Stephen Welsh (born 19 January 2000) is a Scottish professional footballer who plays as a centre-back for Scottish Premiership club Celtic.

Club career
Welsh began his career in the youth sides at Celtic, stepping up to their development side in 2017, and in March 2018, signed a contract with the club until 2020. Alongside fixtures in the SPFL Development League, he featured for the team in the Scottish Challenge Cup.

On 29 August 2019, Welsh moved on a season-long loan to Scottish Championship club Greenock Morton. He was recalled by Celtic during January 2020. He made his first team debut for Celtic on 2 February 2020, in a 4–1 win away to Hamilton Academical.

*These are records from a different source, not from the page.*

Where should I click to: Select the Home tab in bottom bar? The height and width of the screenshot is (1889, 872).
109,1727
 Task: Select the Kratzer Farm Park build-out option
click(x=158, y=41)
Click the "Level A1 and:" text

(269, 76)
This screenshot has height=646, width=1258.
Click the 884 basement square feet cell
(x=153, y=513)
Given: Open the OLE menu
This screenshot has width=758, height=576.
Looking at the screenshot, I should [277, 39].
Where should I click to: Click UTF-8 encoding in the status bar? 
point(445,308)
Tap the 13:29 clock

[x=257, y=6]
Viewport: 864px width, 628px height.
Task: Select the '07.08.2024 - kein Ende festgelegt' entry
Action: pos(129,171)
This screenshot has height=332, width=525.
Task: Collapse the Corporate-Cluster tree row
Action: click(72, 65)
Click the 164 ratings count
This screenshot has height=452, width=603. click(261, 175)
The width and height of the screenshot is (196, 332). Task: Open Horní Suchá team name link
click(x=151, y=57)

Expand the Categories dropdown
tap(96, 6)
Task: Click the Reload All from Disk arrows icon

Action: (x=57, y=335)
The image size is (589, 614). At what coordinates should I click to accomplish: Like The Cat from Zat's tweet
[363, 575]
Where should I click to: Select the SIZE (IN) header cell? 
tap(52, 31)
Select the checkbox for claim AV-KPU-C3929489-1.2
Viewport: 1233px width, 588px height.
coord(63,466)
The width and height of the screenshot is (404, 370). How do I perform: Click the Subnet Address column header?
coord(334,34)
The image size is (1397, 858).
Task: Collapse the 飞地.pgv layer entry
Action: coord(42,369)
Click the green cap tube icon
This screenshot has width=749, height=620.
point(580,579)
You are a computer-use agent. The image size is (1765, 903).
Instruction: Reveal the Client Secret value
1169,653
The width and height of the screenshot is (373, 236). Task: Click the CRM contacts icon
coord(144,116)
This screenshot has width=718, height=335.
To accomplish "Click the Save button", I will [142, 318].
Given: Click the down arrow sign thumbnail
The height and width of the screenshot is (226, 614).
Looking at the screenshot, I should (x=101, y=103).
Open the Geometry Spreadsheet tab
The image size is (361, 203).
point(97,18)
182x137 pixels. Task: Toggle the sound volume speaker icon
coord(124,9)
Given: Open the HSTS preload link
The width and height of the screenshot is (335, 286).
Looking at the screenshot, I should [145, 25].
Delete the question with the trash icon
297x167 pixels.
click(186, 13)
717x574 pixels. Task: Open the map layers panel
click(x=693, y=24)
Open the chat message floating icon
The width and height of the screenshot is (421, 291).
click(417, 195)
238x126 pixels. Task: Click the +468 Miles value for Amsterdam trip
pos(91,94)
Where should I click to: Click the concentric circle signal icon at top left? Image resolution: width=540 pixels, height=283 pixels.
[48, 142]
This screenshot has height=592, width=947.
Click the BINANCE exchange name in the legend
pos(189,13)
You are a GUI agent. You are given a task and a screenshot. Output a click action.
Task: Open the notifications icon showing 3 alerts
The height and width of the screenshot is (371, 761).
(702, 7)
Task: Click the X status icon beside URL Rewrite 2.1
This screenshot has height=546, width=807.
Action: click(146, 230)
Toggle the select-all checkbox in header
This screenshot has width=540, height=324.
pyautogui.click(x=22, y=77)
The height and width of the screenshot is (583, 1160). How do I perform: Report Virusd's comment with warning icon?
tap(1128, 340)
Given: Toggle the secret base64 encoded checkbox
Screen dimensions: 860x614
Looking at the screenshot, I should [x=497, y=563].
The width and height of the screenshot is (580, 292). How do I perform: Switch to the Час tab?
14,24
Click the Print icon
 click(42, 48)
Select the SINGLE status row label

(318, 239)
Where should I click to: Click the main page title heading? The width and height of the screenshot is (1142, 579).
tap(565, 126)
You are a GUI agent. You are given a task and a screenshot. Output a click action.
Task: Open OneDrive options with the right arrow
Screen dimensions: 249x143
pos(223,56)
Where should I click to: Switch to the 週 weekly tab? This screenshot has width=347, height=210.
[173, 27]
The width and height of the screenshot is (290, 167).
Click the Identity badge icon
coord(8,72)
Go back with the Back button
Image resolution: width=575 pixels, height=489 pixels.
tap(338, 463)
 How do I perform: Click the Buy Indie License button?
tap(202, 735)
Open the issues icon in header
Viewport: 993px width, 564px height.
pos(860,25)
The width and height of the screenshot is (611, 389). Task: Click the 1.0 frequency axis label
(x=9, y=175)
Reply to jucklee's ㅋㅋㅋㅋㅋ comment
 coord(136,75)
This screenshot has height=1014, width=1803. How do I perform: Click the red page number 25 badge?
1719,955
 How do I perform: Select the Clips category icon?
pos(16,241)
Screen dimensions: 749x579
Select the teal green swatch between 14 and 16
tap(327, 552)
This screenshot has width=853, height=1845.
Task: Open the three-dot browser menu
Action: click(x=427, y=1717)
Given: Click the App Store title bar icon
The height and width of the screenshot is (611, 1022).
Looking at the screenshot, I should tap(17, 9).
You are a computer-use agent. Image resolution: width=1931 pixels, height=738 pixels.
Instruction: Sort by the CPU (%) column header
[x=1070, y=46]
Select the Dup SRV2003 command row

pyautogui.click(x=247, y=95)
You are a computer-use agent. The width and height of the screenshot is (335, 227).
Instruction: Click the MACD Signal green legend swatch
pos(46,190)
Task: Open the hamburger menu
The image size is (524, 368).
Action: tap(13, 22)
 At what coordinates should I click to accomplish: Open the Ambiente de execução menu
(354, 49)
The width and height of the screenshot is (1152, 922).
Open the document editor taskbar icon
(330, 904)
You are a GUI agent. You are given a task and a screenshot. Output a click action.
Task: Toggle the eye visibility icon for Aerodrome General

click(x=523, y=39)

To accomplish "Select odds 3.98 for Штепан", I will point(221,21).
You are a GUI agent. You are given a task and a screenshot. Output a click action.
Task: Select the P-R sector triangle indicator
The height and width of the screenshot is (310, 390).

On 6 February 2021, Welsh scored the first senior goal of his career with a header from a David Turnbull corner in the opening minutes of a 2–1 league win against Motherwell. On 13 April 2021, he signed a new contract with Celtic that is due to run until 2025. On 9 December 2021, Welsh scored an early header against La Liga side Real Betis in a UEFA Europa League match where Celtic won 3–2 at Celtic Park in their last group-stage game in the competition that season.

On 31 July 2022, Welsh scored the first goal in Celtic's 2022–23 Scottish Premiership opener against Aberdeen in a 2–0 home win. On 10 January 2022, it was reported that Serie A side Udinese had made a loan offer with an option to purchase attached for Welsh, which Celtic chose to reject.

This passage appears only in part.